Under quarantine, we were all given new transparency into other lives. That void on so many people’s social media feeds — once filled with the photos of so many travelers of the same monuments and brunch plates and wildflowers ruined by the throngs of “Like”-seekers — now invited a more intimate gaze.
Yoga teachers earning money through live-streamed courses from their Wuhan apartments. Italians singing to each other from their balconies. Everyone baking, as if they were the first ones ever to think of it, as if only just discovering their hands.
The routines I still maintain from before the crisis have changed in ways big and small. I still drink coffee and read on my porch in the mornings, but its been weeks since I last saw the man with the kind smile who would come by to collect bottles. The cemetery I pass on my daily walk to the park seems to be growing all the time, “Closed” signs marking the businesses which serve as tombstones for the lives we all led until a pandemic forced a six-foot wedge in between each of us. Dreams deferred. Over 10 million people newly jobless in a matter of weeks.
It’s the really dangerous routines I worry about, though — the routines that make the rivers and oceans rise, that punish the weak for the sake of growth, for the sake of punishment. Our leaders and titans of industry write the ending first, then put together the preceding story to underwrite our agreement or at least to weaken our dissent.
COVID-19 is a zoonotic disease, believed to have originated in the bush-meat wet markets of Wuhan, China. Diseases like this could become more common in the coming years as industrial agriculture forces non-human animals into smaller, less sanitary spaces, and as we follow our illusions of infinite growth deeper the last remaining Nature.
On March 31, NPR and PBS published the results of a joint investigation that showed the oil and gas industry as the principal authors of recycling propaganda that has been fed to us for decades. Make them feel okay about using plastics and they’ll keep buying them. And we did. Will we again?

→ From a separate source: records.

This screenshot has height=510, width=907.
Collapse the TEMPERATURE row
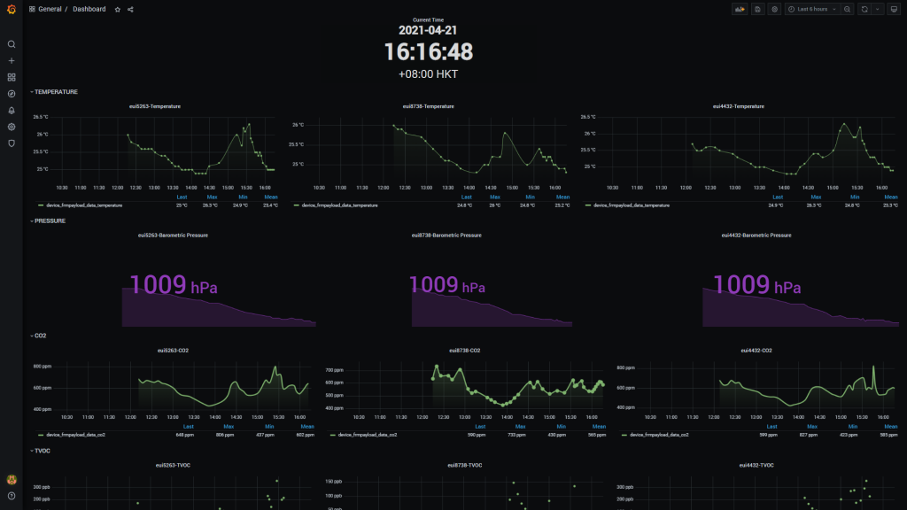[55, 92]
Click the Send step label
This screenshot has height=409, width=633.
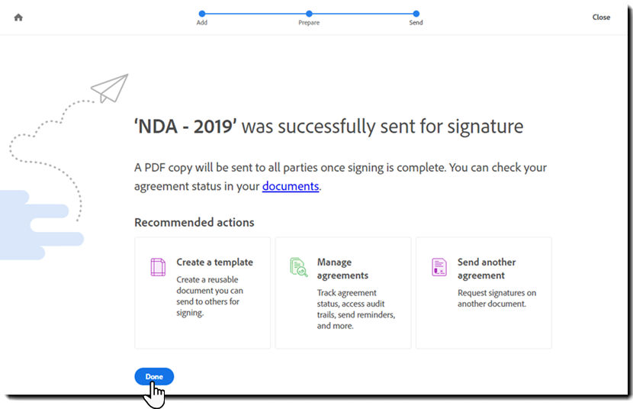[x=416, y=23]
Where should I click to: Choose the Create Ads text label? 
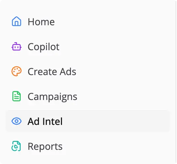pos(52,72)
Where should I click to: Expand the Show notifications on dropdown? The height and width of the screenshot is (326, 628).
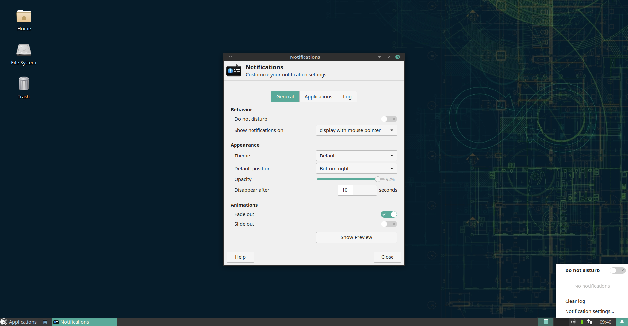[x=356, y=130]
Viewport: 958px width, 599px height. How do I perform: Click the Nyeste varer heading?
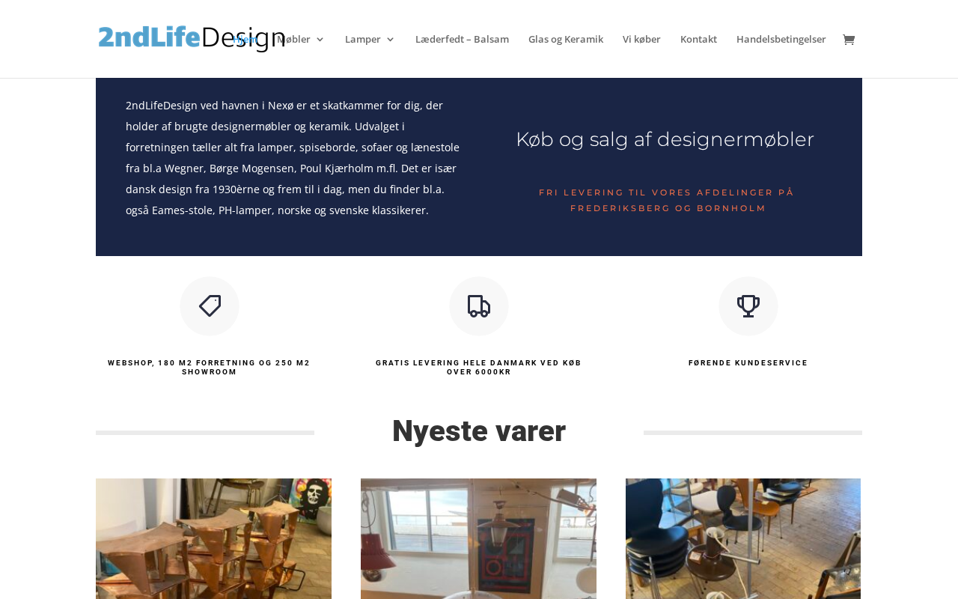[479, 431]
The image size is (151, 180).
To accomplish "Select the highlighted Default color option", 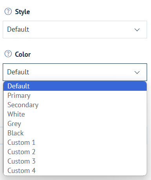I will pos(75,86).
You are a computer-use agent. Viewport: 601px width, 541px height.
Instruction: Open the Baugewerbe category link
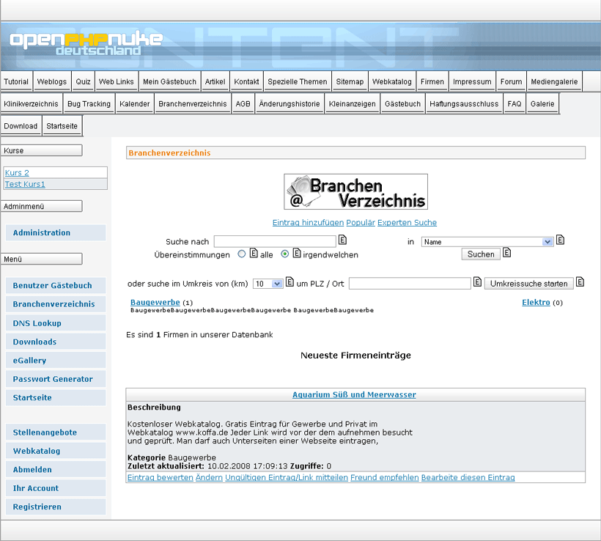click(155, 302)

Keystone XL pipeline moved forward. Emissions standards rolled back. The flagging coal industry reached for a lifeline. Smog returned.
Is this the way it ends?
In the backyard of that Garden Street house, where we lived during my formative years, there was a hollowed out crabapple tree. From the time we moved to that house, I felt a special reverence for that tree. Now, whenever I think about how every spring it pushed blossoms to its gnarled and sagging branches, despite the deep scars it bore of age and abuse, I tend to remember it as a beautiful symbol of resilience.
When we emerge from our isolation into the springtime of a changed and changing world, I hope we’ll have a new sense of commitment to our communities. If we can’t hide the scars this public health crisis leaves, I hope we’ll have the courage and foresight to forget about our bank accounts and focus on the imperative to build resilience against the coming challenges.